#### Records
==========

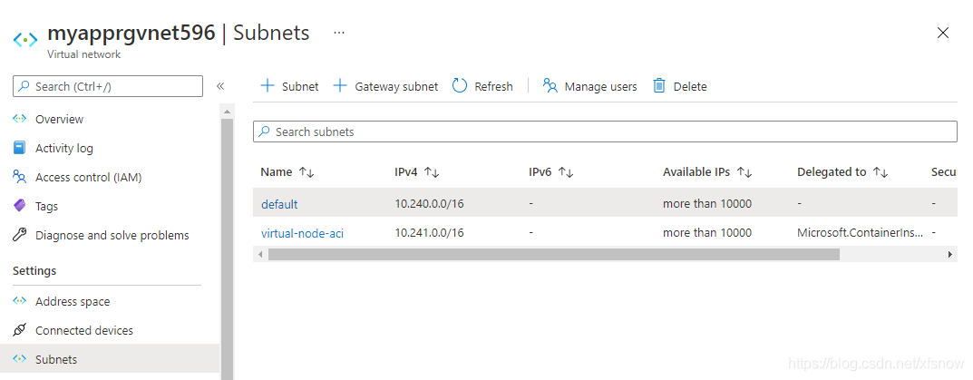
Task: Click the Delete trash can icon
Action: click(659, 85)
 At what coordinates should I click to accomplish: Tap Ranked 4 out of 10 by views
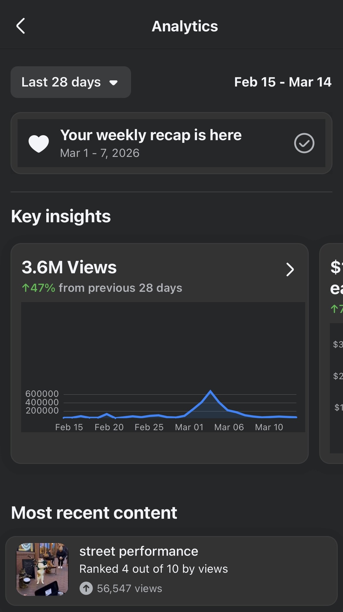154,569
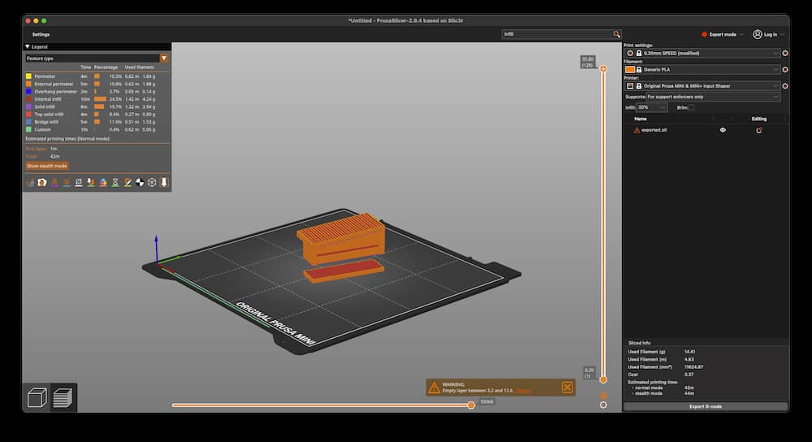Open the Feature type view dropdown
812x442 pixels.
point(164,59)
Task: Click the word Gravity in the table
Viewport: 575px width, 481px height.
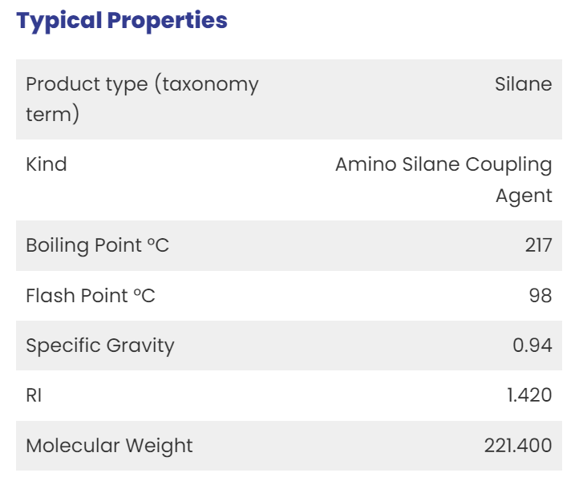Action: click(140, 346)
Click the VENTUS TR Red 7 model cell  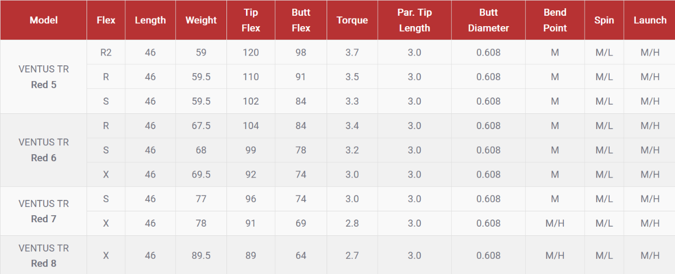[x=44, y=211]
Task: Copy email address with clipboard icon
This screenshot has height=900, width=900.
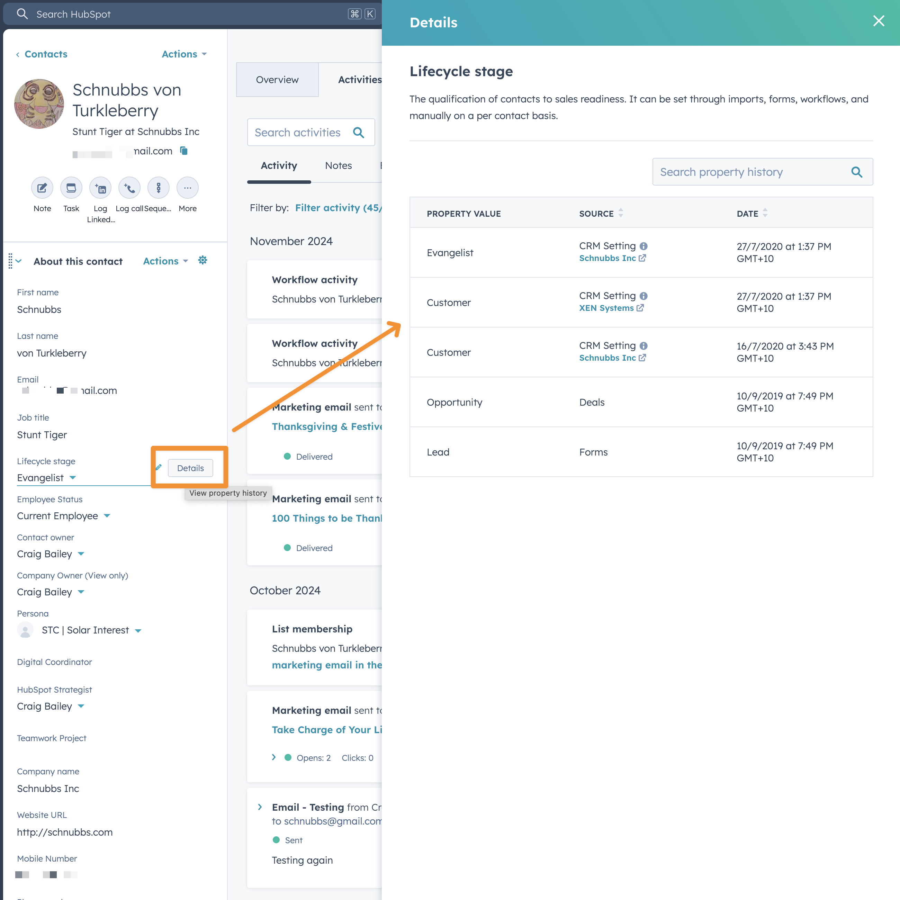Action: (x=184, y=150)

==========

#### Work to do
Pull out every line above that contains the string "Task", treating uppercase and lowercase letters as different.

#### Complete response
Task: Click the Delete trash can icon
Task: Click the word Gravity in the table
Task: Copy email address with clipboard icon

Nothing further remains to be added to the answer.